What the exercise asks:
Transcribe the data below verbatim from the line with "Task: Tap the undo arrow in sidebar" to the line with "This screenshot has width=980, height=475.". Include both of those lines.
BEGIN Records supplied
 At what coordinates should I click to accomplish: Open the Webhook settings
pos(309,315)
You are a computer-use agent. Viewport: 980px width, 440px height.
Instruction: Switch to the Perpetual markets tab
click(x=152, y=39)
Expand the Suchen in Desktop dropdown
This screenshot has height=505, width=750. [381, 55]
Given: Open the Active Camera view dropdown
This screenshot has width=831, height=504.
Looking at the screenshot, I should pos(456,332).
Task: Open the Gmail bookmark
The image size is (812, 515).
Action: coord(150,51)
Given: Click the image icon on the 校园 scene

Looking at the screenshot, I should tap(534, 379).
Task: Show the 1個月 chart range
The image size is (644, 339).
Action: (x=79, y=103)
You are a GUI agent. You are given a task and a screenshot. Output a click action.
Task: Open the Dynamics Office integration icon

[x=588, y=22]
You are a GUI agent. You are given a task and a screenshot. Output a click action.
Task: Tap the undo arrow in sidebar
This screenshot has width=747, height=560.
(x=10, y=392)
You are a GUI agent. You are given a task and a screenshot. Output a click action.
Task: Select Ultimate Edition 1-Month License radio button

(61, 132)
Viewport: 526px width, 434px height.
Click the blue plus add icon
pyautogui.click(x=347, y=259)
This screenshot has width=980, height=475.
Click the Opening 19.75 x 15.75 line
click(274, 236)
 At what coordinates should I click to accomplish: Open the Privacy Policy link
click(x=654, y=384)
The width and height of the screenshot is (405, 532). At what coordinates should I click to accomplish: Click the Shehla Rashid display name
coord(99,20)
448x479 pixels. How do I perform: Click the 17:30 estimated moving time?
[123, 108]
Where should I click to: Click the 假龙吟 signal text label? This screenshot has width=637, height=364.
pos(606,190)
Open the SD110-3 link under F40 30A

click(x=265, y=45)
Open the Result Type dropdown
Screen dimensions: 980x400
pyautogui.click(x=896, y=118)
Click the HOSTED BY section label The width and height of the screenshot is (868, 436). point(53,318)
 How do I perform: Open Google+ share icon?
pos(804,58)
END Records supplied
Problem solution:
Task: Tap the undo arrow in sidebar
This screenshot has width=747, height=560.
(x=10, y=392)
You are a GUI agent. You are given a task and a screenshot. Output a click action.
Task: Select Ultimate Edition 1-Month License radio button

(61, 132)
Viewport: 526px width, 434px height.
Click the blue plus add icon
pyautogui.click(x=347, y=259)
This screenshot has width=980, height=475.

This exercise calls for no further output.